» Given entries:
=-=-=-=-=

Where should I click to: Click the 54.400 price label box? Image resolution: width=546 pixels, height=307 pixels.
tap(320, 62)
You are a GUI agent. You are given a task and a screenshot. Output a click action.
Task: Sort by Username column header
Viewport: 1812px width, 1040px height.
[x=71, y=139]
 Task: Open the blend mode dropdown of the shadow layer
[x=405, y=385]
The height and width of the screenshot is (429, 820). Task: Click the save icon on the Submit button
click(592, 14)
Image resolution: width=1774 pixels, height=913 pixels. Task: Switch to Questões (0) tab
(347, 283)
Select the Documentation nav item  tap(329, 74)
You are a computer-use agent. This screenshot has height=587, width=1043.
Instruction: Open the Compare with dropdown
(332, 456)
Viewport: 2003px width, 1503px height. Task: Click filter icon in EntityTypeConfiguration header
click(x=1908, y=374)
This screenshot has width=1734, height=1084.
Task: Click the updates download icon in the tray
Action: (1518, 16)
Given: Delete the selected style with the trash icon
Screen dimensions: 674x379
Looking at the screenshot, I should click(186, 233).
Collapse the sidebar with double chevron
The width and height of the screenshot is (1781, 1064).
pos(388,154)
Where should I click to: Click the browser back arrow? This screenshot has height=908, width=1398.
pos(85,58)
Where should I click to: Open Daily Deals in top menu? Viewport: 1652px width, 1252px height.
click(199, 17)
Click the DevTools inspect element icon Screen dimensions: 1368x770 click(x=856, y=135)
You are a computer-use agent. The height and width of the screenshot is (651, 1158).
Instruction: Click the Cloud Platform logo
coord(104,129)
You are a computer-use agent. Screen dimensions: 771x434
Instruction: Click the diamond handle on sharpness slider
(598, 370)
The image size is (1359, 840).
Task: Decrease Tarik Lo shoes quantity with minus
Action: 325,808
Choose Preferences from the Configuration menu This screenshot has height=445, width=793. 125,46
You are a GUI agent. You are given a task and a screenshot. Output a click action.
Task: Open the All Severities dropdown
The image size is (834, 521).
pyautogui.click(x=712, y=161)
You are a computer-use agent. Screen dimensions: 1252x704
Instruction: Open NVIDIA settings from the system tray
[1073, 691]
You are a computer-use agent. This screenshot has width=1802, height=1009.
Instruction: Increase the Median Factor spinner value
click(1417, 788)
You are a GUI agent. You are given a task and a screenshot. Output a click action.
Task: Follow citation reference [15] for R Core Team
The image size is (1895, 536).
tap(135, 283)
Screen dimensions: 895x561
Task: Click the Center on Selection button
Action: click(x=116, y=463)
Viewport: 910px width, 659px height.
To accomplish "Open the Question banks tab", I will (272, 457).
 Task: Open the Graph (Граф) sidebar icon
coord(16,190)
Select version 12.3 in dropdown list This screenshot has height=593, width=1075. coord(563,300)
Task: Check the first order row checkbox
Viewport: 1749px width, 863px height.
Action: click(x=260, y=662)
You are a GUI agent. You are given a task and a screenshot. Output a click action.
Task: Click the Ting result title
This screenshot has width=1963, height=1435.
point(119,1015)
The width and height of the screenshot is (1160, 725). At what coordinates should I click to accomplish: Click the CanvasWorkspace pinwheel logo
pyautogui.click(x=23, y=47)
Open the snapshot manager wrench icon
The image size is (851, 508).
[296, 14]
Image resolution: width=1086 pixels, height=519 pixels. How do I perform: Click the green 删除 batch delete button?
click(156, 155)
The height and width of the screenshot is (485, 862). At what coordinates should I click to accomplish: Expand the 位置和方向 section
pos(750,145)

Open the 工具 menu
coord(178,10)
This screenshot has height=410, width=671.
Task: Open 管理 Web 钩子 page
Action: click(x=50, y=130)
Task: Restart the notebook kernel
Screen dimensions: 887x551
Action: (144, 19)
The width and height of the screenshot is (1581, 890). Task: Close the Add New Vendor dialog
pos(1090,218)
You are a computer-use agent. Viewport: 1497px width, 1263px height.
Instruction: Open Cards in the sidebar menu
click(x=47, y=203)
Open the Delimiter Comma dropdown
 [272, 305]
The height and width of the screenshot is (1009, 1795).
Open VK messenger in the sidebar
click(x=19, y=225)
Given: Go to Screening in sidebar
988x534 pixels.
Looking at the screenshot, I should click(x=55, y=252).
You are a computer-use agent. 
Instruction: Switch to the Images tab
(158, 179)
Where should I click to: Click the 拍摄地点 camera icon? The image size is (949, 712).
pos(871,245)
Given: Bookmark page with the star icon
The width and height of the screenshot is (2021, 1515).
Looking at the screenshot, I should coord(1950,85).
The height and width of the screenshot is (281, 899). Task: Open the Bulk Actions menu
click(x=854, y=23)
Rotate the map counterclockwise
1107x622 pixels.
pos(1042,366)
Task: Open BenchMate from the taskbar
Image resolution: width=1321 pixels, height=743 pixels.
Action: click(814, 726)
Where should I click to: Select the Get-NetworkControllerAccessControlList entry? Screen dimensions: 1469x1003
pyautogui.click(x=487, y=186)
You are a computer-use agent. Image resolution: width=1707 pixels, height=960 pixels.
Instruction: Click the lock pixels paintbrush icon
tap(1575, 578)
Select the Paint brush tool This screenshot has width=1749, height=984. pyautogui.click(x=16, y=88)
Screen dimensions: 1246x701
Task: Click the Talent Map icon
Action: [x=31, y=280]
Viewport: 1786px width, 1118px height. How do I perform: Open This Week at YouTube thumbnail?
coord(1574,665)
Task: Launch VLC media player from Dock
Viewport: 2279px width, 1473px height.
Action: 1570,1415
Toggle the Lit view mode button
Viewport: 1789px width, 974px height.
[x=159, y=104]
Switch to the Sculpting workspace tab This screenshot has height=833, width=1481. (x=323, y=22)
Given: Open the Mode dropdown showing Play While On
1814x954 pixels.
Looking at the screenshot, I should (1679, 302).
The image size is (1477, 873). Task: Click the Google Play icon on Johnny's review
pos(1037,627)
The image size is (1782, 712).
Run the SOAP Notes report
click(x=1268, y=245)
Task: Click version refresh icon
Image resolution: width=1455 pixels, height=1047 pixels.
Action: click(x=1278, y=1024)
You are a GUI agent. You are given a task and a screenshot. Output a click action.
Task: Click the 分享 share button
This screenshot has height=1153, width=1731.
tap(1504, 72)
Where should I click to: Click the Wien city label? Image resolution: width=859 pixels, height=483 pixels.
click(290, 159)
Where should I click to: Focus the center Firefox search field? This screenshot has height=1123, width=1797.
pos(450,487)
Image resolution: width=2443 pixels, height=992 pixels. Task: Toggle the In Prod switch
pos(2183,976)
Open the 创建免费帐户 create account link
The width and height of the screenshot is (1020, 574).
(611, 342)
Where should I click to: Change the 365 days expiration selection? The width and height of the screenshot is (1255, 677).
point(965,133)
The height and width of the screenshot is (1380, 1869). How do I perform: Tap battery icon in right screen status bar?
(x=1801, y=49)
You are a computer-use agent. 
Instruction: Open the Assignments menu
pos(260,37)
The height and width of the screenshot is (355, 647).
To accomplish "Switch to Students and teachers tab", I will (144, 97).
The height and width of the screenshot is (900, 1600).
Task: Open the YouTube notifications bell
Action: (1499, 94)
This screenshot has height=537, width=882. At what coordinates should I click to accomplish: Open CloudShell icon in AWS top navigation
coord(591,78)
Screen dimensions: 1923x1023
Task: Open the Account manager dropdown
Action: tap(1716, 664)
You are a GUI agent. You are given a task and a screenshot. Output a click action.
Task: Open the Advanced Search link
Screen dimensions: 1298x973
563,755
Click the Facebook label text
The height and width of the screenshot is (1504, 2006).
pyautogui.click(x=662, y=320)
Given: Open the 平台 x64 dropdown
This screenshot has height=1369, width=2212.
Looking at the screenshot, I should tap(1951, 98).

=-=-=-=-=

» Problem: All entries given above are to be printed again exactly.

» Response area:
Where should I click to: Click the 54.400 price label box? Image resolution: width=546 pixels, height=307 pixels.
tap(320, 62)
You are a GUI agent. You are given a task and a screenshot. Output a click action.
Task: Sort by Username column header
Viewport: 1812px width, 1040px height.
[x=71, y=139]
 Task: Open the blend mode dropdown of the shadow layer
[x=405, y=385]
The height and width of the screenshot is (429, 820). Task: Click the save icon on the Submit button
click(592, 14)
Image resolution: width=1774 pixels, height=913 pixels. Task: Switch to Questões (0) tab
(347, 283)
Select the Documentation nav item  tap(329, 74)
You are a computer-use agent. This screenshot has height=587, width=1043.
Instruction: Open the Compare with dropdown
(332, 456)
Viewport: 2003px width, 1503px height. Task: Click filter icon in EntityTypeConfiguration header
click(x=1908, y=374)
This screenshot has width=1734, height=1084.
Task: Click the updates download icon in the tray
Action: (1518, 16)
Given: Delete the selected style with the trash icon
Screen dimensions: 674x379
Looking at the screenshot, I should click(186, 233).
Collapse the sidebar with double chevron
The width and height of the screenshot is (1781, 1064).
pos(388,154)
Where should I click to: Click the browser back arrow? This screenshot has height=908, width=1398.
pos(85,58)
Where should I click to: Open Daily Deals in top menu? Viewport: 1652px width, 1252px height.
click(199, 17)
Click the DevTools inspect element icon Screen dimensions: 1368x770 click(x=856, y=135)
You are a computer-use agent. The height and width of the screenshot is (651, 1158).
Instruction: Click the Cloud Platform logo
coord(104,129)
You are a computer-use agent. Screen dimensions: 771x434
Instruction: Click the diamond handle on sharpness slider
(598, 370)
The image size is (1359, 840).
Task: Decrease Tarik Lo shoes quantity with minus
Action: 325,808
Choose Preferences from the Configuration menu This screenshot has height=445, width=793. 125,46
You are a GUI agent. You are given a task and a screenshot. Output a click action.
Task: Open the All Severities dropdown
The image size is (834, 521).
pyautogui.click(x=712, y=161)
You are a computer-use agent. Screen dimensions: 1252x704
Instruction: Open NVIDIA settings from the system tray
[1073, 691]
You are a computer-use agent. This screenshot has width=1802, height=1009.
Instruction: Increase the Median Factor spinner value
click(1417, 788)
You are a GUI agent. You are given a task and a screenshot. Output a click action.
Task: Follow citation reference [15] for R Core Team
The image size is (1895, 536).
tap(135, 283)
Screen dimensions: 895x561
Task: Click the Center on Selection button
Action: click(x=116, y=463)
Viewport: 910px width, 659px height.
To accomplish "Open the Question banks tab", I will (272, 457).
 Task: Open the Graph (Граф) sidebar icon
coord(16,190)
Select version 12.3 in dropdown list This screenshot has height=593, width=1075. coord(563,300)
Task: Check the first order row checkbox
Viewport: 1749px width, 863px height.
Action: click(x=260, y=662)
You are a GUI agent. You are given a task and a screenshot. Output a click action.
Task: Click the Ting result title
This screenshot has width=1963, height=1435.
point(119,1015)
The width and height of the screenshot is (1160, 725). At what coordinates should I click to accomplish: Click the CanvasWorkspace pinwheel logo
pyautogui.click(x=23, y=47)
Open the snapshot manager wrench icon
The image size is (851, 508).
[296, 14]
Image resolution: width=1086 pixels, height=519 pixels. How do I perform: Click the green 删除 batch delete button?
click(156, 155)
The height and width of the screenshot is (485, 862). At what coordinates should I click to accomplish: Expand the 位置和方向 section
pos(750,145)

Open the 工具 menu
coord(178,10)
This screenshot has height=410, width=671.
Task: Open 管理 Web 钩子 page
Action: click(x=50, y=130)
Task: Restart the notebook kernel
Screen dimensions: 887x551
Action: (144, 19)
The width and height of the screenshot is (1581, 890). Task: Close the Add New Vendor dialog
pos(1090,218)
You are a computer-use agent. Viewport: 1497px width, 1263px height.
Instruction: Open Cards in the sidebar menu
click(x=47, y=203)
Open the Delimiter Comma dropdown
 [272, 305]
The height and width of the screenshot is (1009, 1795).
Open VK messenger in the sidebar
click(x=19, y=225)
Given: Go to Screening in sidebar
988x534 pixels.
Looking at the screenshot, I should click(x=55, y=252).
You are a computer-use agent. 
Instruction: Switch to the Images tab
(158, 179)
Where should I click to: Click the 拍摄地点 camera icon? The image size is (949, 712).
pos(871,245)
Given: Bookmark page with the star icon
The width and height of the screenshot is (2021, 1515).
Looking at the screenshot, I should coord(1950,85).
The height and width of the screenshot is (281, 899). Task: Open the Bulk Actions menu
click(x=854, y=23)
Rotate the map counterclockwise
1107x622 pixels.
pos(1042,366)
Task: Open BenchMate from the taskbar
Image resolution: width=1321 pixels, height=743 pixels.
Action: click(814, 726)
Where should I click to: Select the Get-NetworkControllerAccessControlList entry? Screen dimensions: 1469x1003
pyautogui.click(x=487, y=186)
You are a computer-use agent. Image resolution: width=1707 pixels, height=960 pixels.
Instruction: Click the lock pixels paintbrush icon
tap(1575, 578)
Select the Paint brush tool This screenshot has width=1749, height=984. pyautogui.click(x=16, y=88)
Screen dimensions: 1246x701
Task: Click the Talent Map icon
Action: [x=31, y=280]
Viewport: 1786px width, 1118px height. How do I perform: Open This Week at YouTube thumbnail?
coord(1574,665)
Task: Launch VLC media player from Dock
Viewport: 2279px width, 1473px height.
Action: 1570,1415
Toggle the Lit view mode button
Viewport: 1789px width, 974px height.
[x=159, y=104]
Switch to the Sculpting workspace tab This screenshot has height=833, width=1481. (x=323, y=22)
Given: Open the Mode dropdown showing Play While On
1814x954 pixels.
Looking at the screenshot, I should (1679, 302).
The image size is (1477, 873). Task: Click the Google Play icon on Johnny's review
pos(1037,627)
The image size is (1782, 712).
Run the SOAP Notes report
click(x=1268, y=245)
Task: Click version refresh icon
Image resolution: width=1455 pixels, height=1047 pixels.
Action: click(x=1278, y=1024)
You are a GUI agent. You are given a task and a screenshot. Output a click action.
Task: Click the 分享 share button
This screenshot has height=1153, width=1731.
tap(1504, 72)
Where should I click to: Click the Wien city label? Image resolution: width=859 pixels, height=483 pixels.
click(290, 159)
Where should I click to: Focus the center Firefox search field? This screenshot has height=1123, width=1797.
pos(450,487)
Image resolution: width=2443 pixels, height=992 pixels. Task: Toggle the In Prod switch
pos(2183,976)
Open the 创建免费帐户 create account link
The width and height of the screenshot is (1020, 574).
(611, 342)
Where should I click to: Change the 365 days expiration selection? The width and height of the screenshot is (1255, 677).
point(965,133)
The height and width of the screenshot is (1380, 1869). How do I perform: Tap battery icon in right screen status bar?
(x=1801, y=49)
You are a computer-use agent. 
Instruction: Open the Assignments menu
pos(260,37)
The height and width of the screenshot is (355, 647).
To accomplish "Switch to Students and teachers tab", I will (144, 97).
The height and width of the screenshot is (900, 1600).
Task: Open the YouTube notifications bell
Action: (1499, 94)
This screenshot has height=537, width=882. At what coordinates should I click to accomplish: Open CloudShell icon in AWS top navigation
coord(591,78)
Screen dimensions: 1923x1023
Task: Open the Account manager dropdown
Action: tap(1716, 664)
You are a GUI agent. You are given a task and a screenshot. Output a click action.
Task: Open the Advanced Search link
Screen dimensions: 1298x973
563,755
Click the Facebook label text
The height and width of the screenshot is (1504, 2006).
pyautogui.click(x=662, y=320)
Given: Open the 平台 x64 dropdown
This screenshot has height=1369, width=2212.
Looking at the screenshot, I should tap(1951, 98).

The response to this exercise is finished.